---------- RAW DATA
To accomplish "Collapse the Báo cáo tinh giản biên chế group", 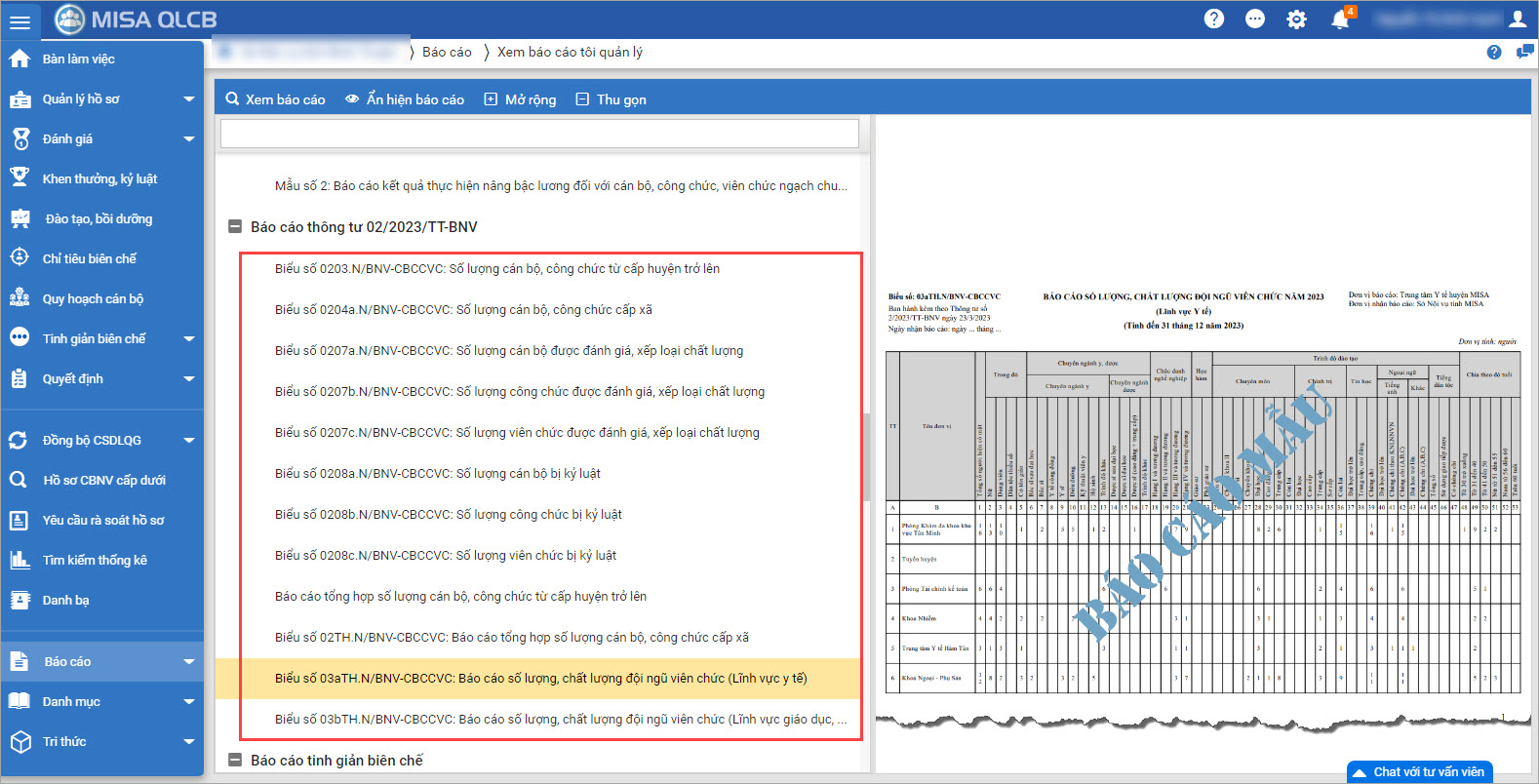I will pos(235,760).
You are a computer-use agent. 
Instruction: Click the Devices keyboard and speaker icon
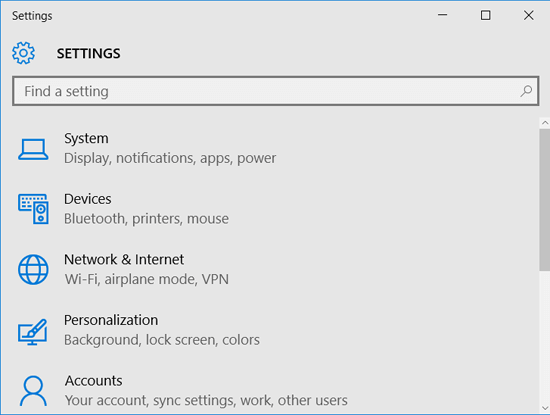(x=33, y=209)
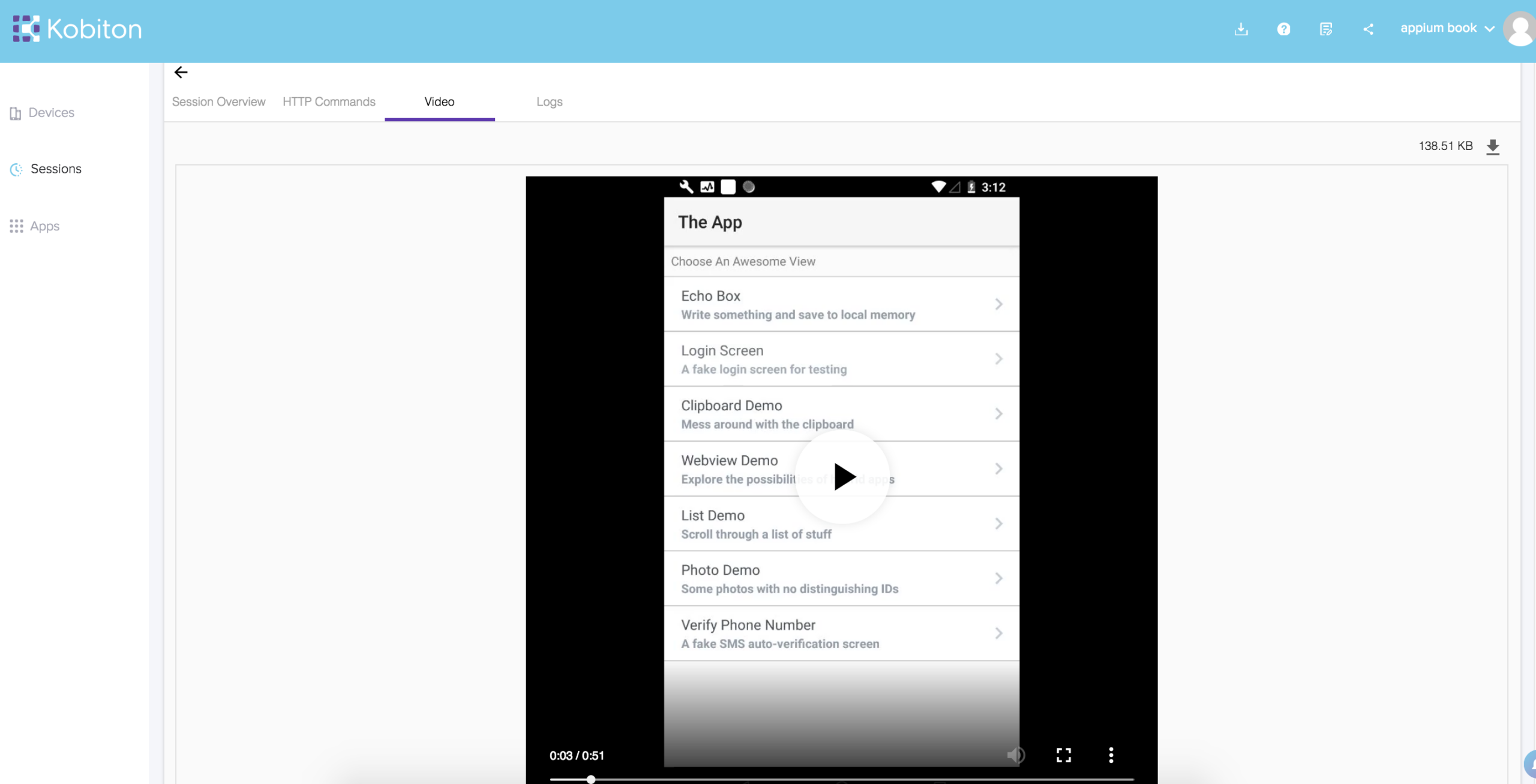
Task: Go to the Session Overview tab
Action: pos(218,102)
--------------------
---------- RAW DATA
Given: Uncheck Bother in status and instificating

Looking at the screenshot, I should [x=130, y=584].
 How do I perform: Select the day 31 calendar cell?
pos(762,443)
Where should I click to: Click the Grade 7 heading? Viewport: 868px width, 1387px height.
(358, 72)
--------------------
---------- RAW DATA
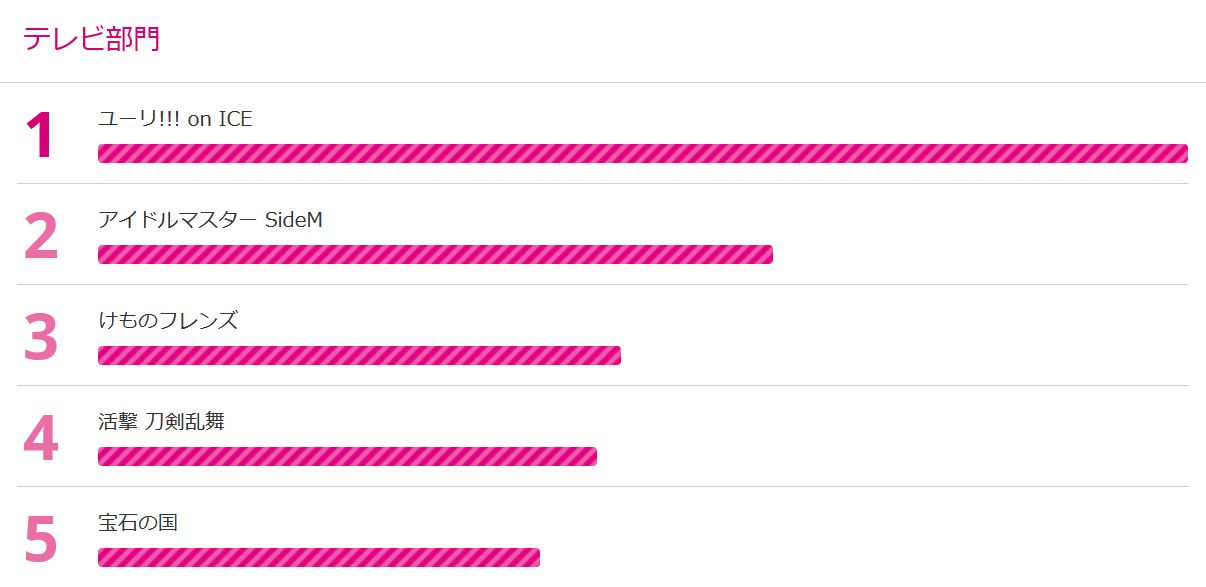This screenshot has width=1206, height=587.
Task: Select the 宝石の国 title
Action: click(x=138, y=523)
--------------------
WORK TO BE COMPLETED: Copy the items from the line with "This screenshot has width=1206, height=587." up to and including the line with "Action: click(x=138, y=523)", changing "title" to "heading" and leaving everything else the same. Don't include the pictures.

REPLY:
This screenshot has width=1206, height=587.
Task: Select the 宝石の国 heading
Action: click(x=138, y=523)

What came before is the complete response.